Restate the listing exactly.

» **The records**
· · · · ·

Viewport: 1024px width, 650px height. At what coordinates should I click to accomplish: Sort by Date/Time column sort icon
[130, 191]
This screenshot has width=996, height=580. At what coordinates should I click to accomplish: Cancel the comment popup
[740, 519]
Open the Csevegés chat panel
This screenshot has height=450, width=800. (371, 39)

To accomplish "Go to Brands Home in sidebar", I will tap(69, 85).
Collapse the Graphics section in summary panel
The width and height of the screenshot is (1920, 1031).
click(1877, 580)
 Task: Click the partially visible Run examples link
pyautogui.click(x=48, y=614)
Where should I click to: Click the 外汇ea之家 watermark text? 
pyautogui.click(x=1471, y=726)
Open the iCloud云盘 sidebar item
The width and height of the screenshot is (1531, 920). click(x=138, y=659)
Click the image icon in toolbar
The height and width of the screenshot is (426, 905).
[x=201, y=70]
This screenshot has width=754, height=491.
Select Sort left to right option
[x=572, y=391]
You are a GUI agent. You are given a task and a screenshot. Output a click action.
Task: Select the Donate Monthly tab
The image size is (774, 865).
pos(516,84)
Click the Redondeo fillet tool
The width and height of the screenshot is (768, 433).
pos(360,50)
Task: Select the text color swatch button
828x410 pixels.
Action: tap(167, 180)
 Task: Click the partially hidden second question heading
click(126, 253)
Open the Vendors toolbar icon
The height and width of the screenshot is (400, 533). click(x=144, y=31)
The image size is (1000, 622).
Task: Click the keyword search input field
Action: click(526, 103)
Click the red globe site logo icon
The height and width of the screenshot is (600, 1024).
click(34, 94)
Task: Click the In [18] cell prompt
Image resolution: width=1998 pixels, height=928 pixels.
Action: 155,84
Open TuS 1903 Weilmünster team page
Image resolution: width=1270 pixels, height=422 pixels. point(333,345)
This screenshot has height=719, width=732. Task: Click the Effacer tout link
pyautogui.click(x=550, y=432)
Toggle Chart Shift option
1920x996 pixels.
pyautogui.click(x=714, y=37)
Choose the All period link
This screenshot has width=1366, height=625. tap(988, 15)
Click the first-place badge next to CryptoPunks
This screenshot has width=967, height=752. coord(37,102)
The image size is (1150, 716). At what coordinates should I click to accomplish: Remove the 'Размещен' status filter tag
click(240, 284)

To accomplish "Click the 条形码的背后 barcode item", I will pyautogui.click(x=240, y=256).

· · · · ·

» **Task solution**
Viewport: 1024px width, 650px height. At what coordinates should I click to accomplish: Sort by Date/Time column sort icon
[130, 191]
This screenshot has width=996, height=580. At what coordinates should I click to accomplish: Cancel the comment popup
[740, 519]
Open the Csevegés chat panel
This screenshot has height=450, width=800. (371, 39)

To accomplish "Go to Brands Home in sidebar", I will tap(69, 85).
Collapse the Graphics section in summary panel
The width and height of the screenshot is (1920, 1031).
click(1877, 580)
 Task: Click the partially visible Run examples link
pyautogui.click(x=48, y=614)
Where should I click to: Click the 外汇ea之家 watermark text? 
pyautogui.click(x=1471, y=726)
Open the iCloud云盘 sidebar item
The width and height of the screenshot is (1531, 920). click(x=138, y=659)
Click the image icon in toolbar
The height and width of the screenshot is (426, 905).
[x=201, y=70]
This screenshot has width=754, height=491.
Select Sort left to right option
[x=572, y=391]
You are a GUI agent. You are given a task and a screenshot. Output a click action.
Task: Select the Donate Monthly tab
The image size is (774, 865).
pos(516,84)
Click the Redondeo fillet tool
The width and height of the screenshot is (768, 433).
pos(360,50)
Task: Select the text color swatch button
828x410 pixels.
Action: tap(167, 180)
 Task: Click the partially hidden second question heading
click(126, 253)
Open the Vendors toolbar icon
The height and width of the screenshot is (400, 533). click(x=144, y=31)
The image size is (1000, 622).
Task: Click the keyword search input field
Action: click(526, 103)
Click the red globe site logo icon
The height and width of the screenshot is (600, 1024).
click(34, 94)
Task: Click the In [18] cell prompt
Image resolution: width=1998 pixels, height=928 pixels.
Action: 155,84
Open TuS 1903 Weilmünster team page
Image resolution: width=1270 pixels, height=422 pixels. point(333,345)
This screenshot has height=719, width=732. Task: Click the Effacer tout link
pyautogui.click(x=550, y=432)
Toggle Chart Shift option
1920x996 pixels.
pyautogui.click(x=714, y=37)
Choose the All period link
This screenshot has width=1366, height=625. tap(988, 15)
Click the first-place badge next to CryptoPunks
This screenshot has width=967, height=752. coord(37,102)
The image size is (1150, 716). At what coordinates should I click to accomplish: Remove the 'Размещен' status filter tag
click(240, 284)

To accomplish "Click the 条形码的背后 barcode item", I will pyautogui.click(x=240, y=256).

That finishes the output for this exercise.